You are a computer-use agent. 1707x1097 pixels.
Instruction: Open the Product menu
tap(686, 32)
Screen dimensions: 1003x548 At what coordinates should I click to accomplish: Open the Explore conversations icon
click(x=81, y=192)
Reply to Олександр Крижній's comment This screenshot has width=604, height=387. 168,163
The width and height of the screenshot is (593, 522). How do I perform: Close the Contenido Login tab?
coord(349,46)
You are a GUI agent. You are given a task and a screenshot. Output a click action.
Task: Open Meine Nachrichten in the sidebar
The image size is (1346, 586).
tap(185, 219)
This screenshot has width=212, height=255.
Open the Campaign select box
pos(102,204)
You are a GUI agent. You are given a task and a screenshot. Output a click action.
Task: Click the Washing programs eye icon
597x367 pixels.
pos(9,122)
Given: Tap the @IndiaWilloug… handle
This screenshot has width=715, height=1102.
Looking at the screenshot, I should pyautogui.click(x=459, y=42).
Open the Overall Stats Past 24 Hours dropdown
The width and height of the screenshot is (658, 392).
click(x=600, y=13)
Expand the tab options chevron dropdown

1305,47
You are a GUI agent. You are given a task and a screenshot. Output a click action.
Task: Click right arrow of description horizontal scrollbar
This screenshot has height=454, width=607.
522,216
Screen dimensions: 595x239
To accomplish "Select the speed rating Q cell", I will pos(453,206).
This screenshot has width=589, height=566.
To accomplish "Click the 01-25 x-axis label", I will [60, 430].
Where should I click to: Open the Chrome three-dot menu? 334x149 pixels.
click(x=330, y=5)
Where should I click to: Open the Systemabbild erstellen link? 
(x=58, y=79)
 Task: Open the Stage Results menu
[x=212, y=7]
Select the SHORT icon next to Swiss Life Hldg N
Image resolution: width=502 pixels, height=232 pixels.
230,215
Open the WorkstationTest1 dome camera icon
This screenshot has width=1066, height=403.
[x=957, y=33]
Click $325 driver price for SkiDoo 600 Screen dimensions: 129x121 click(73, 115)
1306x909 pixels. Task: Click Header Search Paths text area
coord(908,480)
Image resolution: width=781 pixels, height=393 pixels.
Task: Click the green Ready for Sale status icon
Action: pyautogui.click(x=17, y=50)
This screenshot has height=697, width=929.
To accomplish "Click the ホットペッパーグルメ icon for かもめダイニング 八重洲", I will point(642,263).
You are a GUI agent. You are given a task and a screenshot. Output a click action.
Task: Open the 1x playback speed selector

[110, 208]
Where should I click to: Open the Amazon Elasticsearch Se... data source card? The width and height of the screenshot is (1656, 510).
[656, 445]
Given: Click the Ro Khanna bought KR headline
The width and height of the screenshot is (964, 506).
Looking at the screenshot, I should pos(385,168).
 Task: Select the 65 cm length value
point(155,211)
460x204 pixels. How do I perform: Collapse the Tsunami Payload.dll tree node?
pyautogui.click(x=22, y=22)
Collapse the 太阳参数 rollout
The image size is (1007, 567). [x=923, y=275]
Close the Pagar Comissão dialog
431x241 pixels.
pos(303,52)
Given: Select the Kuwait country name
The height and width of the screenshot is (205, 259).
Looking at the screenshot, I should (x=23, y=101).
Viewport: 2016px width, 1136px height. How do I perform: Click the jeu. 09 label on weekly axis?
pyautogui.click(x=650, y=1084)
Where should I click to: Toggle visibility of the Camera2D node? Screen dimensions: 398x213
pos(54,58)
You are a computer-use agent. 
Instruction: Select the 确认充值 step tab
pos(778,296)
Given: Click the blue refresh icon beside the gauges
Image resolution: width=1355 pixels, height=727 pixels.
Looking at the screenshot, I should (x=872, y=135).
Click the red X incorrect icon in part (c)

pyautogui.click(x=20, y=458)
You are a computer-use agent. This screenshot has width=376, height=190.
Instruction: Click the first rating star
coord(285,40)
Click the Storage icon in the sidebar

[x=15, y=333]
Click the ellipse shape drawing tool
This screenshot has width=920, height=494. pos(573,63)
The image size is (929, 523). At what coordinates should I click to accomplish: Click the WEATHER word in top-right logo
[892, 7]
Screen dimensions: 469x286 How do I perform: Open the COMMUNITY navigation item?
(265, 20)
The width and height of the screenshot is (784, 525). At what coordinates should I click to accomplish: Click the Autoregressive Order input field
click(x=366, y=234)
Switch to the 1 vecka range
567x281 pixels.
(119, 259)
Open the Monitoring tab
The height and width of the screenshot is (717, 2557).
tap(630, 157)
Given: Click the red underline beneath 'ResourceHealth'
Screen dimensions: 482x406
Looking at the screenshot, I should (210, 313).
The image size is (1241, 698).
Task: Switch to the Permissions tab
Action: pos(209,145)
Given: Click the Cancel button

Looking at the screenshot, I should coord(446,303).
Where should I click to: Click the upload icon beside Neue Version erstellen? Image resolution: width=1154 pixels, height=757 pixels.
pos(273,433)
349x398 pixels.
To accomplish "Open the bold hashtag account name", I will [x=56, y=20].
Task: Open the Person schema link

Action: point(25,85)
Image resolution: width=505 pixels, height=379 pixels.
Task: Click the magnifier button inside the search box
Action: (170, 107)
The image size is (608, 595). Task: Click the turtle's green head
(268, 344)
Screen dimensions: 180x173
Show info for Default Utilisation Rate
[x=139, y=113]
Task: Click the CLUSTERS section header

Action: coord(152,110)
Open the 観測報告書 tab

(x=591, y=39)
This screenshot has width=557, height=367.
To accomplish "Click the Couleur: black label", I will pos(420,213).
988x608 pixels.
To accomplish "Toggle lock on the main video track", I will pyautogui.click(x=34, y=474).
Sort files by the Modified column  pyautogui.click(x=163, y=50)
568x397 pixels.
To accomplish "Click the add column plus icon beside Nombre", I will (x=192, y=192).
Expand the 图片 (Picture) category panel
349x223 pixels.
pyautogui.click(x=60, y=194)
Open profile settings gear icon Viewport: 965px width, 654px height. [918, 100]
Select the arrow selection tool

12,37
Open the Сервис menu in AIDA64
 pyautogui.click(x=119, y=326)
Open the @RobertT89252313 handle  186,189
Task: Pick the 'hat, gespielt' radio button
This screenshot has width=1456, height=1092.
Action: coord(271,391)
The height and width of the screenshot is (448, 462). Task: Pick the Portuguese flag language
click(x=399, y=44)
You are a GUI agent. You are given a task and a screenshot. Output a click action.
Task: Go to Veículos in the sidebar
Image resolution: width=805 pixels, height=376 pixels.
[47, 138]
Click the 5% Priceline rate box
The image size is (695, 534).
-*-
STATED PROBLEM:
Convert these lines into a numbered list, leaving out any blank lines.

EXPECTED ANSWER:
1. You are a computer-use agent. 1707x1097 pixels.
2. Instruction: Open the Product menu
3. tap(686, 32)
4. Screen dimensions: 1003x548 At what coordinates should I click to accomplish: Open the Explore conversations icon
5. click(x=81, y=192)
6. Reply to Олександр Крижній's comment This screenshot has width=604, height=387. 168,163
7. The width and height of the screenshot is (593, 522). How do I perform: Close the Contenido Login tab?
8. coord(349,46)
9. You are a GUI agent. You are given a task and a screenshot. Output a click action.
10. Task: Open Meine Nachrichten in the sidebar
11. The image size is (1346, 586).
12. tap(185, 219)
13. This screenshot has width=212, height=255.
14. Open the Campaign select box
15. pos(102,204)
16. You are a GUI agent. You are given a task and a screenshot. Output a click action.
17. Task: Click the Washing programs eye icon
18. 597x367 pixels.
19. pos(9,122)
20. Given: Tap the @IndiaWilloug… handle
21. This screenshot has width=715, height=1102.
22. Looking at the screenshot, I should pyautogui.click(x=459, y=42).
23. Open the Overall Stats Past 24 Hours dropdown
24. The width and height of the screenshot is (658, 392).
25. click(x=600, y=13)
26. Expand the tab options chevron dropdown
27. 1305,47
28. You are a GUI agent. You are given a task and a screenshot. Output a click action.
29. Task: Click right arrow of description horizontal scrollbar
30. This screenshot has height=454, width=607.
31. 522,216
32. Screen dimensions: 595x239
33. To accomplish "Select the speed rating Q cell", I will pos(453,206).
34. This screenshot has width=589, height=566.
35. To accomplish "Click the 01-25 x-axis label", I will [60, 430].
36. Where should I click to: Open the Chrome three-dot menu? 334x149 pixels.
37. click(x=330, y=5)
38. Where should I click to: Open the Systemabbild erstellen link? 
39. (x=58, y=79)
40.  Task: Open the Stage Results menu
41. [x=212, y=7]
42. Select the SHORT icon next to Swiss Life Hldg N
43. Image resolution: width=502 pixels, height=232 pixels.
44. 230,215
45. Open the WorkstationTest1 dome camera icon
46. This screenshot has width=1066, height=403.
47. [x=957, y=33]
48. Click $325 driver price for SkiDoo 600 Screen dimensions: 129x121 click(73, 115)
49. 1306x909 pixels. Task: Click Header Search Paths text area
50. coord(908,480)
51. Image resolution: width=781 pixels, height=393 pixels.
52. Task: Click the green Ready for Sale status icon
53. Action: pyautogui.click(x=17, y=50)
54. This screenshot has height=697, width=929.
55. To accomplish "Click the ホットペッパーグルメ icon for かもめダイニング 八重洲", I will point(642,263).
56. You are a GUI agent. You are given a task and a screenshot. Output a click action.
57. Task: Open the 1x playback speed selector
58. [110, 208]
59. Where should I click to: Open the Amazon Elasticsearch Se... data source card? The width and height of the screenshot is (1656, 510).
60. [656, 445]
61. Given: Click the Ro Khanna bought KR headline
62. The width and height of the screenshot is (964, 506).
63. Looking at the screenshot, I should pos(385,168).
64.  Task: Select the 65 cm length value
65. point(155,211)
66. 460x204 pixels. How do I perform: Collapse the Tsunami Payload.dll tree node?
67. pyautogui.click(x=22, y=22)
68. Collapse the 太阳参数 rollout
69. The image size is (1007, 567). [x=923, y=275]
70. Close the Pagar Comissão dialog
71. 431x241 pixels.
72. pos(303,52)
73. Given: Select the Kuwait country name
74. The height and width of the screenshot is (205, 259).
75. Looking at the screenshot, I should (x=23, y=101).
76. Viewport: 2016px width, 1136px height. How do I perform: Click the jeu. 09 label on weekly axis?
77. pyautogui.click(x=650, y=1084)
78. Where should I click to: Toggle visibility of the Camera2D node? Screen dimensions: 398x213
79. pos(54,58)
80. You are a computer-use agent. 
81. Instruction: Select the 确认充值 step tab
82. pos(778,296)
83. Given: Click the blue refresh icon beside the gauges
84. Image resolution: width=1355 pixels, height=727 pixels.
85. Looking at the screenshot, I should (x=872, y=135).
86. Click the red X incorrect icon in part (c)
87. pyautogui.click(x=20, y=458)
88. You are a computer-use agent. This screenshot has width=376, height=190.
89. Instruction: Click the first rating star
90. coord(285,40)
91. Click the Storage icon in the sidebar
92. [x=15, y=333]
93. Click the ellipse shape drawing tool
94. This screenshot has width=920, height=494. pos(573,63)
95. The image size is (929, 523). At what coordinates should I click to accomplish: Click the WEATHER word in top-right logo
96. [892, 7]
97. Screen dimensions: 469x286 How do I perform: Open the COMMUNITY navigation item?
98. (265, 20)
99. The width and height of the screenshot is (784, 525). At what coordinates should I click to accomplish: Click the Autoregressive Order input field
100. click(x=366, y=234)
101. Switch to the 1 vecka range
102. 567x281 pixels.
103. (119, 259)
104. Open the Monitoring tab
105. The height and width of the screenshot is (717, 2557).
106. tap(630, 157)
107. Given: Click the red underline beneath 'ResourceHealth'
108. Screen dimensions: 482x406
109. Looking at the screenshot, I should (210, 313).
110. The image size is (1241, 698).
111. Task: Switch to the Permissions tab
112. Action: pos(209,145)
113. Given: Click the Cancel button
114. Looking at the screenshot, I should coord(446,303).
115. Where should I click to: Click the upload icon beside Neue Version erstellen? Image resolution: width=1154 pixels, height=757 pixels.
116. pos(273,433)
117. 349x398 pixels.
118. To accomplish "Open the bold hashtag account name", I will [x=56, y=20].
119. Task: Open the Person schema link
120. Action: point(25,85)
121. Image resolution: width=505 pixels, height=379 pixels.
122. Task: Click the magnifier button inside the search box
123. Action: (170, 107)
124. The image size is (608, 595). Task: Click the turtle's green head
125. (268, 344)
126. Screen dimensions: 180x173
127. Show info for Default Utilisation Rate
128. [x=139, y=113]
129. Task: Click the CLUSTERS section header
130. Action: coord(152,110)
131. Open the 観測報告書 tab
132. (x=591, y=39)
133. This screenshot has width=557, height=367.
134. To accomplish "Click the Couleur: black label", I will pos(420,213).
135. 988x608 pixels.
136. To accomplish "Toggle lock on the main video track", I will pyautogui.click(x=34, y=474).
137. Sort files by the Modified column  pyautogui.click(x=163, y=50)
138. 568x397 pixels.
139. To accomplish "Click the add column plus icon beside Nombre", I will (x=192, y=192).
140. Expand the 图片 (Picture) category panel
141. 349x223 pixels.
142. pyautogui.click(x=60, y=194)
143. Open profile settings gear icon Viewport: 965px width, 654px height. [918, 100]
144. Select the arrow selection tool
145. 12,37
146. Open the Сервис menu in AIDA64
147.  pyautogui.click(x=119, y=326)
148. Open the @RobertT89252313 handle  186,189
149. Task: Pick the 'hat, gespielt' radio button
150. This screenshot has width=1456, height=1092.
151. Action: coord(271,391)
152. The height and width of the screenshot is (448, 462). Task: Pick the Portuguese flag language
153. click(x=399, y=44)
154. You are a GUI agent. You are given a task and a screenshot. Output a click action.
155. Task: Go to Veículos in the sidebar
156. Image resolution: width=805 pixels, height=376 pixels.
157. [47, 138]
158. Click the 5% Priceline rate box
159. The image size is (695, 534).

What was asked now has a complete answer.